# Setting up scheduled queries for Big Query on GCP

# Introduction

Why would we want to schedule a query, etc.

While creating a scheduled query is quite easy, there are a few things you need to consider when making and deploying a scheduled query for production. This article will go over different ways of setting up scheduled queries and how well each is suited for production ready systems.

## What is needed of a production ready scheduled query deployment

1. **The schedule of the query.**
This one might seem obvious, but if we can't define at what time the query is to run, we can't schedule a query

2. **First run of the query.**
If you think this is taken care of in the schedule, you are might risk getting some odd reports. If you want weekly averages calculated every Friday, keyed to the weeknumber. But your first query run happens on a Wednesday, not only will you have an average that spans a different set of days, come Friday, you will have 2 aggregates for the same week, but with different numbers.

3. **Query and deployment as code, in seperate files.**
Your devOps script that can deploy your query, so that the same thing can be deployed across testing, development and production environments and your developer wants to be able to edit the query in its own `.sql` file, so that their development tools can assist them, and so they don't have to touch deployment code when they are developing the query.

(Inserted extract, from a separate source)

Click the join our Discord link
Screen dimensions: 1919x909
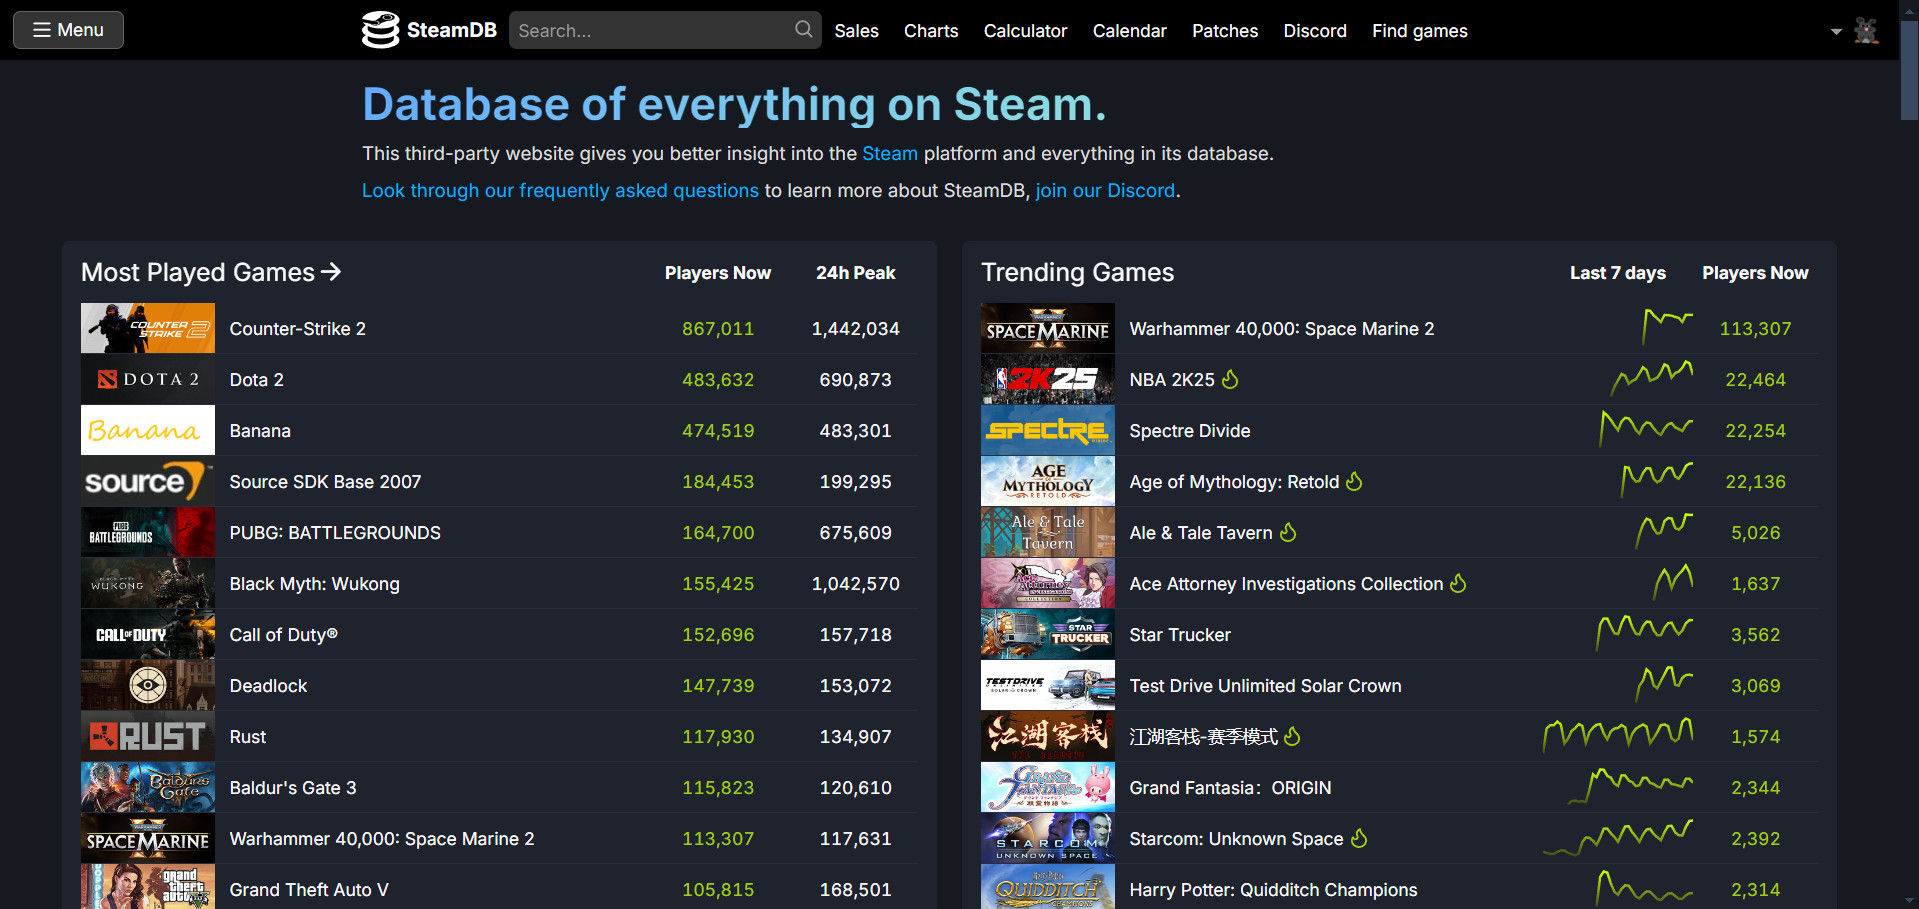tap(1105, 191)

4. **Backfill, historical runs.**
You need to be able to re-run queries for past dates. If something went wrong in production and the scheduled query didn't have access to all numbers on Friday, you want to be able to re-run it on Monday *as if it was Friday*. You might also want to be able to create a report for Friday last year - long before the query was scheduled.

5. **Control the schema of the destination table.**
If the results produced by the scheduled query are large, and expected to run for a long time, the destination table should be 

## The data

For this tutorial, we will imagine we are in the business of lightning strikes and management has decided that weekly aggregates of lightning strikes are critical to growth going forward.

We are also going to imagine that aggregating this data is an operation that is so heavy, that it doesn't make sense to do it on the fly.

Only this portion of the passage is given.